The problem >>
In the rows running from the line with "Click the highlighted percent promotions icon" through the line with "Tap the done.", change "brand name" to "company name" and write out those lines again with nothing else altered.

(Word and item position data)
○ ○ ○ ○

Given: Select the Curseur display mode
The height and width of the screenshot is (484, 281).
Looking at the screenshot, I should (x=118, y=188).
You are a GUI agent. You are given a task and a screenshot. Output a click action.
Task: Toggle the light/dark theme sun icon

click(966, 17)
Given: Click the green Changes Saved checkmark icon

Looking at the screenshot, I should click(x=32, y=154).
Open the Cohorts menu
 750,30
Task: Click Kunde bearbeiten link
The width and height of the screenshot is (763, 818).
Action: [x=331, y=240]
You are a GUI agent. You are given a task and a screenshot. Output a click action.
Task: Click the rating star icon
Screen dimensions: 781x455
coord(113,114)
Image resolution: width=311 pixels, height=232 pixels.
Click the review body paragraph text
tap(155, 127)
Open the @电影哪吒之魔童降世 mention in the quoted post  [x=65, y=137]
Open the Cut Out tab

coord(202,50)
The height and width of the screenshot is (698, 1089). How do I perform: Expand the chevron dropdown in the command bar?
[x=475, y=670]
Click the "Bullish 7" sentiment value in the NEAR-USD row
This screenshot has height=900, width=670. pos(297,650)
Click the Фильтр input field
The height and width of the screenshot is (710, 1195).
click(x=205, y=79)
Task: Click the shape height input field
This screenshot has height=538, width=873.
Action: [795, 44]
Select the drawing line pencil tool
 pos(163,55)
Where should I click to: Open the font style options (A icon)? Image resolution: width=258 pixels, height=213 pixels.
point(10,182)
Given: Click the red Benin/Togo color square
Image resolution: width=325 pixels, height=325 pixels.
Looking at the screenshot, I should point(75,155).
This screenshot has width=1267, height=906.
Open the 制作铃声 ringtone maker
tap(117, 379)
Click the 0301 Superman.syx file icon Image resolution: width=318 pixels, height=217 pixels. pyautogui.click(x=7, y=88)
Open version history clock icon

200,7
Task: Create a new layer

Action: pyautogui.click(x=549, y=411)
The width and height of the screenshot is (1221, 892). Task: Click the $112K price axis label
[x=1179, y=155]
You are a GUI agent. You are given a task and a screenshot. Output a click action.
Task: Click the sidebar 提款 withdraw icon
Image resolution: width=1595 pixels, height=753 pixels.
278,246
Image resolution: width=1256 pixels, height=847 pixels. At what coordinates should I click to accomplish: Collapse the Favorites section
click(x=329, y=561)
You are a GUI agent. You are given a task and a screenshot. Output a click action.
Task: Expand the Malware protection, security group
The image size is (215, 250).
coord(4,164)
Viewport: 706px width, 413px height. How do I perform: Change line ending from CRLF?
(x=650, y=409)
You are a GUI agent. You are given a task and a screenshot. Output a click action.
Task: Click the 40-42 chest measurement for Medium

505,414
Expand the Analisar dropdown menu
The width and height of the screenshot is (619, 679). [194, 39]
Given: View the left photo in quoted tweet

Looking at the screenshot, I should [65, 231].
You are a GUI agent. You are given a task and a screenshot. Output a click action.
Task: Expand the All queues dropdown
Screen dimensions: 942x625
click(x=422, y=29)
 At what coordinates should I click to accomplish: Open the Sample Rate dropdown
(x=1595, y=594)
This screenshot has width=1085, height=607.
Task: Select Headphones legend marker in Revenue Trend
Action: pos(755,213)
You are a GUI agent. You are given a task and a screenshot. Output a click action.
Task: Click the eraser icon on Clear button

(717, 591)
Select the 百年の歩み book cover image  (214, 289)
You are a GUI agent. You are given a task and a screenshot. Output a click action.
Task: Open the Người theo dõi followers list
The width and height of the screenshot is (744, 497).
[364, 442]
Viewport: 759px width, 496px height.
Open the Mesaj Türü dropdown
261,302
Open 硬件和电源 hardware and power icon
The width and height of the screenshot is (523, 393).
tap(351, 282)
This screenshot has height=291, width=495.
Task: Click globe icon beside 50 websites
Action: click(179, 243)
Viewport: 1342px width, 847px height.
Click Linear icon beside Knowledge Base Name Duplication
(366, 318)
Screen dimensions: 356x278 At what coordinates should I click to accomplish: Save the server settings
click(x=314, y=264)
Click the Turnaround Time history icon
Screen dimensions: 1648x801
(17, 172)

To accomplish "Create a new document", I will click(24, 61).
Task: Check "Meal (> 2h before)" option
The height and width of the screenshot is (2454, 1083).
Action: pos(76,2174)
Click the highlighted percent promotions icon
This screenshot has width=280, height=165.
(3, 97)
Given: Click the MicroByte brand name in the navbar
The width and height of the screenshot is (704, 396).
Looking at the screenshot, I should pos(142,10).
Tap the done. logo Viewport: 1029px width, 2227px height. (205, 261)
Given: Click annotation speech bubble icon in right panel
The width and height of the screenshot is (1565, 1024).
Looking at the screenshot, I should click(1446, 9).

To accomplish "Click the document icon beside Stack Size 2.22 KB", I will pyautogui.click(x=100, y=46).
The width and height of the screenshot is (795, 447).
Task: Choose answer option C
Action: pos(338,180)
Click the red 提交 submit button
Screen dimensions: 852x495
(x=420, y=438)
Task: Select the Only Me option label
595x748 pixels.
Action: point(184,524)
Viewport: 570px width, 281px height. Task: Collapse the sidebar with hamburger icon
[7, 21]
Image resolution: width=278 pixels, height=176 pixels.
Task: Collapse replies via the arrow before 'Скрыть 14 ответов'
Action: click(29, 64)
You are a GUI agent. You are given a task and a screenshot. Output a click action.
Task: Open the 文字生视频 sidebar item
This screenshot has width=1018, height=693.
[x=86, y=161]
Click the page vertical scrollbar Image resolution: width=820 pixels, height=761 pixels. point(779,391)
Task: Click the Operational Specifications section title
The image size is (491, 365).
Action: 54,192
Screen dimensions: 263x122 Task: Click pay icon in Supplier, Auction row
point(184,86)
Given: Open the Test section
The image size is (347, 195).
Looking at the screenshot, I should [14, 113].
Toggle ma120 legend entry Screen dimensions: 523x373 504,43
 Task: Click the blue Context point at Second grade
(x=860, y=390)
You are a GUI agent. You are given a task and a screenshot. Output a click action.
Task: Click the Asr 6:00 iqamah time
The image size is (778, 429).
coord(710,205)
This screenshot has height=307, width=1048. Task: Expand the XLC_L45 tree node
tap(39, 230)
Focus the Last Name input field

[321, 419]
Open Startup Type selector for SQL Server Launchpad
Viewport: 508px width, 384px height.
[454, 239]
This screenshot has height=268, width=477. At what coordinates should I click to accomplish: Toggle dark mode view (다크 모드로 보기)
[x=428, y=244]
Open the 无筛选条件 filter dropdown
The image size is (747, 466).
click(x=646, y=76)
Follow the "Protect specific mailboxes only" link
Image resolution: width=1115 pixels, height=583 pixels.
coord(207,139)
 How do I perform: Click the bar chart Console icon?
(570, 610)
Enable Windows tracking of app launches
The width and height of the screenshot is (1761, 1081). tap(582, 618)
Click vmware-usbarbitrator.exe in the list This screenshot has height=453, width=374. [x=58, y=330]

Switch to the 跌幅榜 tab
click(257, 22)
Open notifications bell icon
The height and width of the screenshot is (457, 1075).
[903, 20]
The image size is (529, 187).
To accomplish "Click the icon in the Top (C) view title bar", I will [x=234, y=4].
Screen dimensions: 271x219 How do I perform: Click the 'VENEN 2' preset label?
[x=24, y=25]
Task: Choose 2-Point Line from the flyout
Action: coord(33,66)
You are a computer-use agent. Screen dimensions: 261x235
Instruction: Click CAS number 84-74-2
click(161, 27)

○ ○ ○ ○

Exercise result >>
Click the highlighted percent promotions icon
This screenshot has width=280, height=165.
(3, 97)
Given: Click the MicroByte company name in the navbar
The width and height of the screenshot is (704, 396).
Looking at the screenshot, I should pos(142,10).
Tap the done. logo Viewport: 1029px width, 2227px height. (205, 261)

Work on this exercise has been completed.